(Records from a data source)
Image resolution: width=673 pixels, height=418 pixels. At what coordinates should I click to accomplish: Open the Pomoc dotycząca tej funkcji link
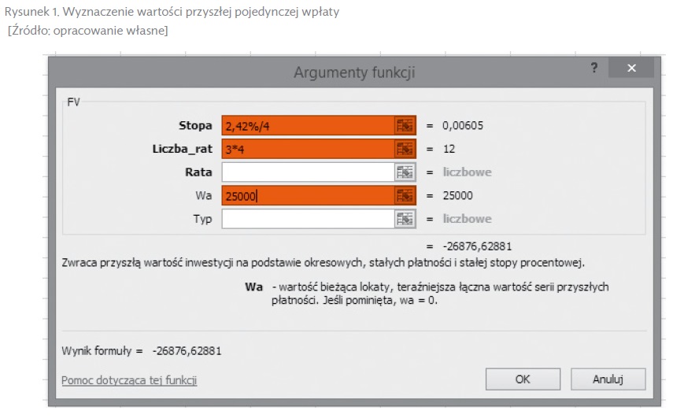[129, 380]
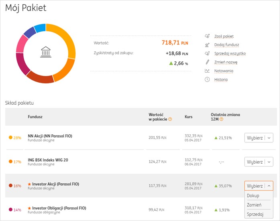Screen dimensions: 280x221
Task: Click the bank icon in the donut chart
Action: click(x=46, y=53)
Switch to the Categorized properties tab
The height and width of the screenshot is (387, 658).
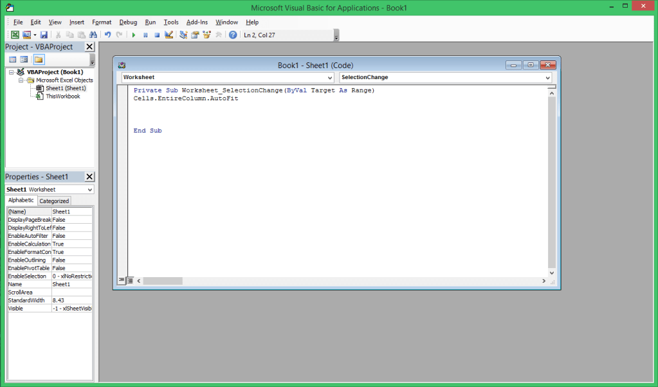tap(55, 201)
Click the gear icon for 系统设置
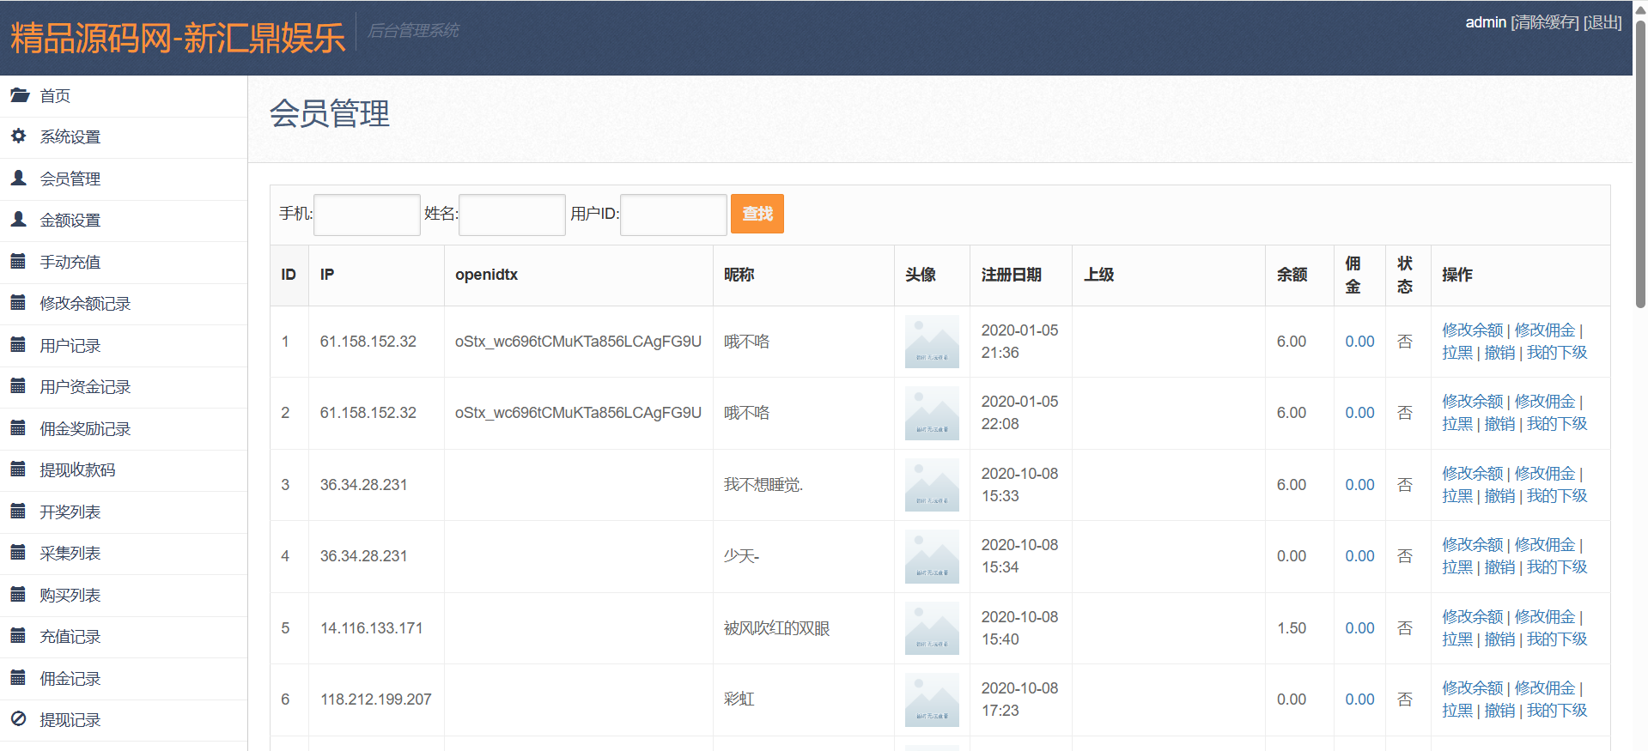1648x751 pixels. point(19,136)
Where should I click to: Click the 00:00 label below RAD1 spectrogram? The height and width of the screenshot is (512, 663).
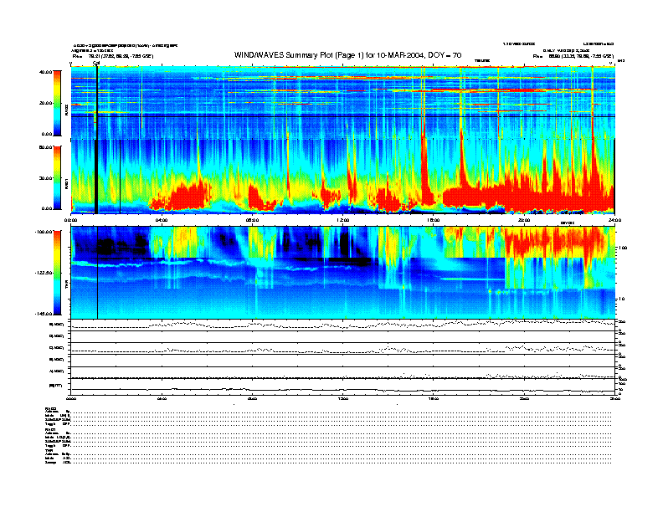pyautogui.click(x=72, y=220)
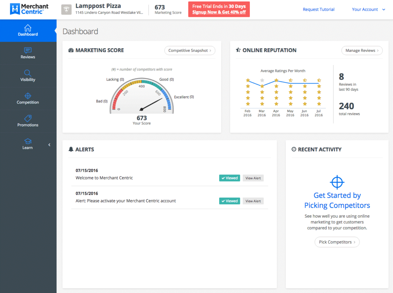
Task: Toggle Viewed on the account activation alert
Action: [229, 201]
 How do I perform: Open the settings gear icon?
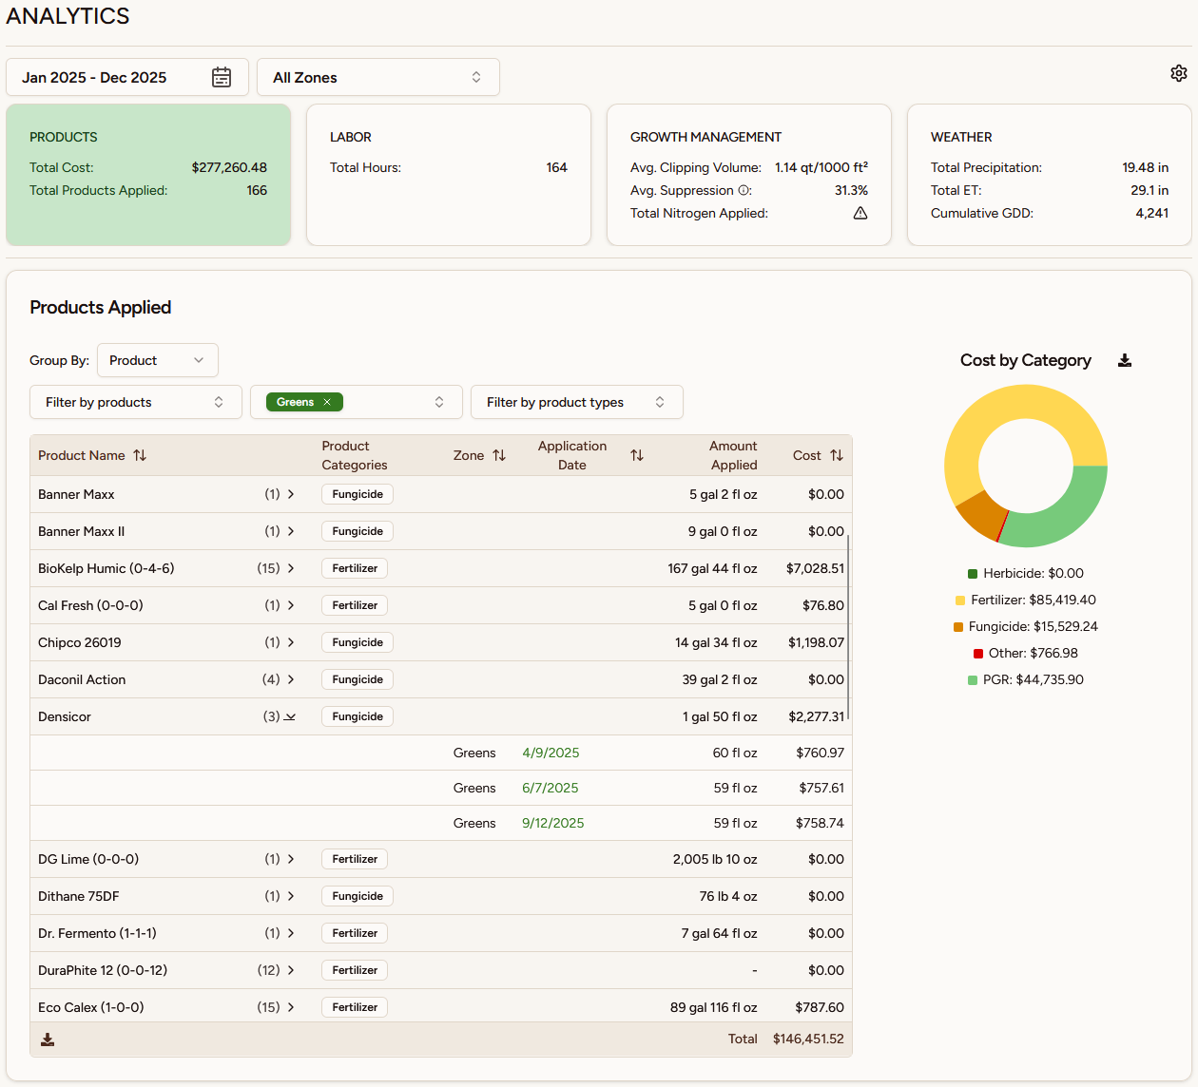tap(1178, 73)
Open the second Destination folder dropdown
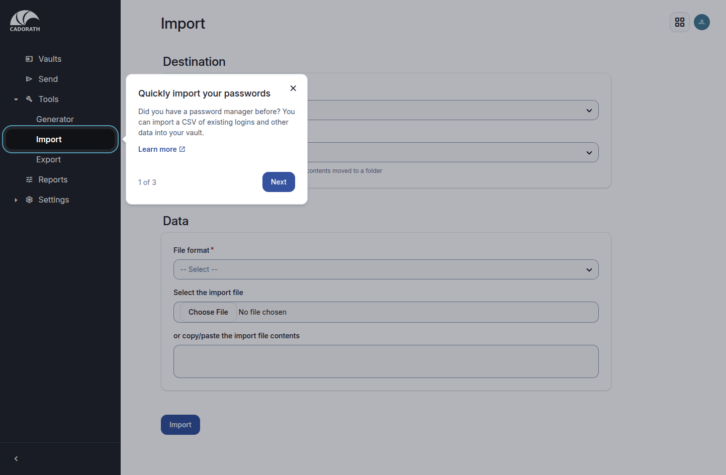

To do
Your task is to set down the records shown above exactly, minus any pictures.

Exercise result
Image resolution: width=673 pixels, height=418 pixels. At what coordinates should I click to accomplish: Open the Pomoc dotycząca tej funkcji link
[129, 380]
Screen dimensions: 280x221
Task: Click the bank icon in the donut chart
Action: click(x=46, y=53)
Switch to the Categorized properties tab
The height and width of the screenshot is (387, 658).
tap(55, 201)
Click the gear icon for 系统设置
1648x751 pixels. point(19,136)
Where should I click to: Click the 00:00 label below RAD1 spectrogram? The height and width of the screenshot is (512, 663).
pyautogui.click(x=72, y=220)
Task: Toggle Viewed on the account activation alert
Action: [229, 201]
 How do I perform: Open the settings gear icon?
tap(1178, 73)
Open the second Destination folder dropdown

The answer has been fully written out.